The lawsuit traces the capital stack to a 2017, 10‑year fixed‑rate financing package, divided into roughly $705 million of CMBS debt and a $235 million companion loan, according to PincusCo. The loan landed in special servicing after law firm Cravath vacated about 617,000 square feet, and the borrowers allegedly began missing or only partially paying required interest in 2025. That deterioration opened the door for a mezzanine lender, now controlled by Extell Development, to push a UCC foreclosure on the entity that owns the building, while the senior lenders opted for a judicial foreclosure route.

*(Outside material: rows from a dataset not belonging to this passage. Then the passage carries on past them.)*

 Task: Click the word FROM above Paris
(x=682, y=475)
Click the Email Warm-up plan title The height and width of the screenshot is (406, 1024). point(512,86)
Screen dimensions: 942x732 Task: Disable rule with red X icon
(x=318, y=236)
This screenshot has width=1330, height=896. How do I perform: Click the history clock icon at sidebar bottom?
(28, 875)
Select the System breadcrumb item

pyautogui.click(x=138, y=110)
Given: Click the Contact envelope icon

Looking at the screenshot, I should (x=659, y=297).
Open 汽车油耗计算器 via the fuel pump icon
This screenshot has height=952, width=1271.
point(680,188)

Why the building is distressed

An April appraisal chopped Worldwide Plaza’s value to roughly $345 million, an almost 80 percent plunge from the $1.7 billion valuation tied to the 2017 purchase, according to Bisnow. Recent figures put the complex at about 63 percent occupancy. Nomura, the largest remaining tenant, has also indicated it plans to shrink its footprint by roughly 75,000 square feet as early as 2027. The shrinking rent roll, paired with heavy leverage, has left the loan underwater and raised the stakes for both bondholders and owners.

Owners push back

SL Green has publicly framed the foreclosure filing as more procedural than apocalyptic, saying ownership is “working collaboratively toward a resolution,” while RXR has not issued a detailed public response, according to reporting. In a statement to The Real Deal, an SL Green spokesperson said the company “has a plan to revitalize the building and capital to execute it.” The owners previously went to court to block Extell’s UCC auction and have appealed a judge’s ruling that allowed that auction to move forward. The mezzanine holder has a limited window to answer that appeal.

What happens next

For now, the property is caught between two legal tracks: a relatively fast UCC foreclosure on equity interests and a slower, mortgage foreclosure on the real estate itself. As PincusCo notes, Extell has only a short interval to respond to the appeal over the UCC sale while the senior lenders press state court to install a receiver and greenlight a sale. If a receiver is appointed, that party would oversee day‑to‑day operations and cash flow while the court sorts out competing claims and creditor priorities.

Legal implications

If the judge sides with the lenders, a receiver could ultimately sell the tower and the owners could still face liability for any remaining debt under the guarantees, a potentially large hole given the drop in valuation, according to Bisnow. That outcome would also likely mean steep losses for some CMBS bondholders and serve as another warning about how sharply New York’s office market is repricing former trophy assets after major tenant exits. For now, the case moves forward in Manhattan Supreme Court while the parties keep negotiating behind the scenes.